Still Working It Out. Brad Davis
on Lexington, in the glassy foyer
of Saint Peter’s Lutheran, four
Fujimura paintings, the largest
a two-panel sea of blues and greens
with—faintly—a fruited quince emerging
or disappearing, like the entire New York skyline
in the holiday blizzard we stepped back into
early that afternoon, threading our way home
around abandoned taxis. Pushing through the best
of the storm’s windblown drifts, down each
unplowed block of the graying city,
no more than ten souls in sight—all boots
and mittens, scarves and hats—and finally,
above the intersection we call ours, maybe thirty pigeons
playing mid-air, like children or bundled tongues of flame
not quite ready to complete their ecstatic descent.

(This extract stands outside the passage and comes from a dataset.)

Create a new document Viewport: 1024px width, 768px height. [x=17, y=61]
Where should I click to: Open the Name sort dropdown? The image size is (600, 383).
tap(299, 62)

If I could, I’d paint it—the appearance
of the likeness of the glory of the Lord—after
late Turner. No borders, no date, no discernible time
of day. Only the relative coordinates:
West 51st Street at 9th Avenue.
Though really it could be almost anywhere.
Time. Coffee. Rain
for JGD
We’ve not seen such rain for months. And maybe
because of the storm, or what fell from the cheek
of a young girl asleep in Malaysia, Charlie Hunter’s
jazzy cover of Marley’s Natty Dread just leapt
onto the cafe’s new stereo. Here on the fat edge
of this window counter, as I relish having scored
a parking space within steps of my weekly coffee stop,
I elect to consider a notion I’ve heard for decades,
that it’s better to enter heaven minus sinful parts
than be thrown undivided into hell. I get a picture
I don’t like of me standing at that threshold, various
limbs, organs, glands tagged, “Property of Hell,”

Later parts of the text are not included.